World War II Documentary Tells Story of Three Italian Doctors Who Faked a Disease to Save the Lives of Jews

How’s this for an intriguing subject that somehow escaped public attention for 79 years until it made its way into a recent documentary film? Toward the end of the Second World War, three physicians at a hospital in Rome cooked up an infectious disease to shield Jews.

Titled Syndrome K, the film, which was released in August, is the brainchild of Stephen Edwards. It tells the story of Adriano Ossicini, Giovani Borromeo and Vittorio Sacerdoti, doctors at Rome’s Fatebenefratelli Hospital, who invented a fake disease they named “K Syndrome” in late 1943 to prevent Nazis from finding Jewish “patients” they classified as suffering from the rare fictitious disease.

(Photo by Dguendel—own work, CC-BY-3.0)
Fatebenefratelli Hospital (Photo by Dguendel—own work, CC-BY-3.0)

Fearing that they would catch the infection, the Nazis did not dare enter the hospital ward housing the Jewish refugees they believed were suffering from a condition whose name called to mind Koch Syndrome—a real disease caused by the tuberculosis bacillus. The Jews remained in the ward until the Allies liberated Rome in 1944.

Edwards, who was raised Catholic but grew up in a largely Jewish community in Ann Arbor, Michigan, got the idea for the film after seeing a meme about the “K Syndrome” story on Facebook. He was shocked when he realized that nobody had ever made a documentary about the three Italian doctors whose clever idea saved the lives of numerous Jewish refugees. Of the trio, Sacerdoti was Jewish. The other two were Catholic.

Precisely how many Jews were saved remains unknown, according to the film, which is narrated by Ray Liotta, the renowned actor who died earlier this year at 67 before the film’s release. A 2019 article in History Today magazine says hundreds of Jews who were welcomed to the “K Syndrome” hospital ward were saved from concentration camps.

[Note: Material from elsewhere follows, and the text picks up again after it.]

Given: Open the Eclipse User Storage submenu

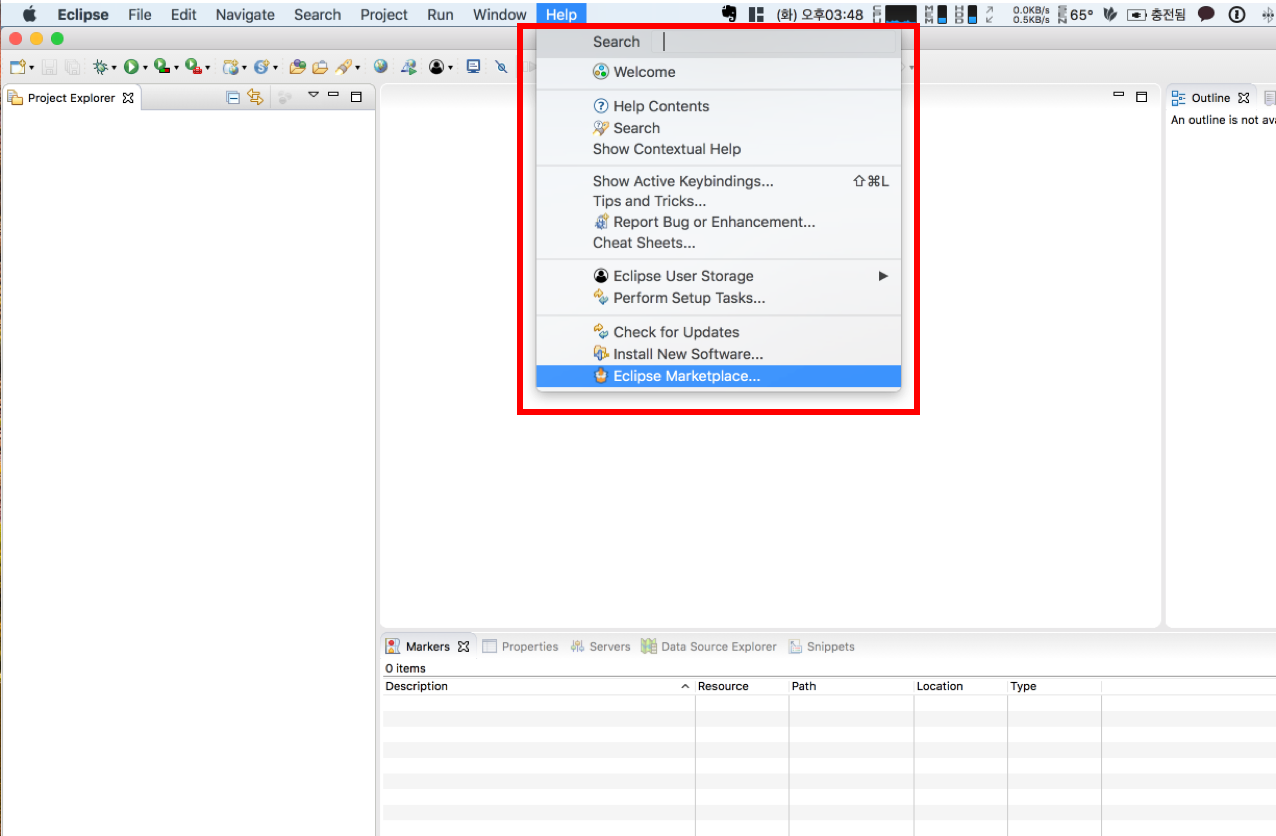Looking at the screenshot, I should click(683, 276).
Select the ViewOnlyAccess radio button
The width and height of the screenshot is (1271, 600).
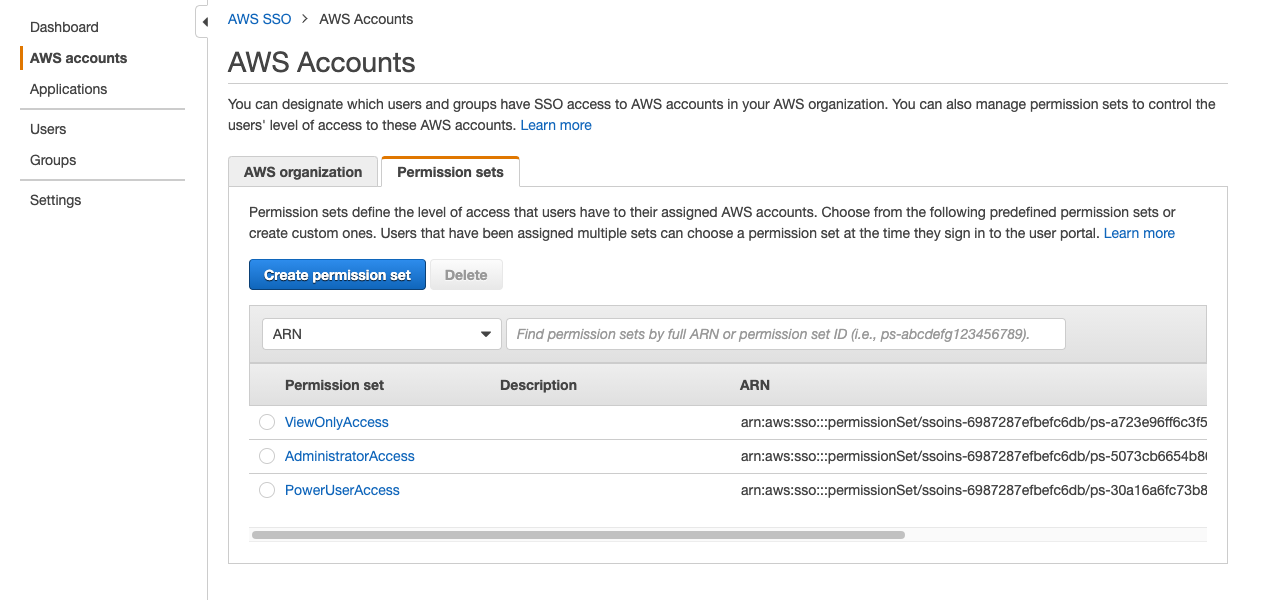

“That’s why I think it’s such a secret story—the doctors didn’t crow about what they did, or talk about it a lot,” Edwards said in an article published by the Jewish Telegraphic Agency.

In fact, the saga remained so obscure that it isn’t even mentioned in The Battle for Rome: The Germans, the Allies, the Partisans, and the Pope, September 1943–June 1944, an authoritative book by the historian Robert Katz about the Nazi occupation of Rome.

When Edwards took on his documentary project, he learned that Ossicini, then 98, was still alive. He flew to Rome and interviewed the doctor after an Italian-Jewish journalist, Ariela Piattelli, put the two in touch. Edwards also interviewed two brothers who survived as children in the “K Syndrome” ward. In addition, he talked with Pietro Borromeo, the son of Giovani Borromeo.

The older Borromeo protected the family of one of his Jewish mentors, an action for which he was awarded the Righteous Among the Nations medal at Yad Vashem: The World Holocaust Remembrance Center located in Jerusalem. Both Ossicini and the younger Borromeo died within a year of their interviews.

Edwards, a Second World War buff, remembers learning about the Holocaust. “When I was probably 12 or 13 years old, I was watching TV on a Saturday morning…when I saw one of these documentaries about the Holocaust, where it showed all the atrocities and horrors,” he recalled.

“And I was just horrified—I had no idea.”

For the filmmaker, the focus of this documentary was how the Italians responded to the threat of atrocities. He points out that 80 percent of Italian Jews survived the Holocaust, in sharp contrast to the Jews in most of Europe.

“This is a story about people being their very, very best, in the face of people being their very, very worst,” Edwards said, “and that’s what really attracted me to it.”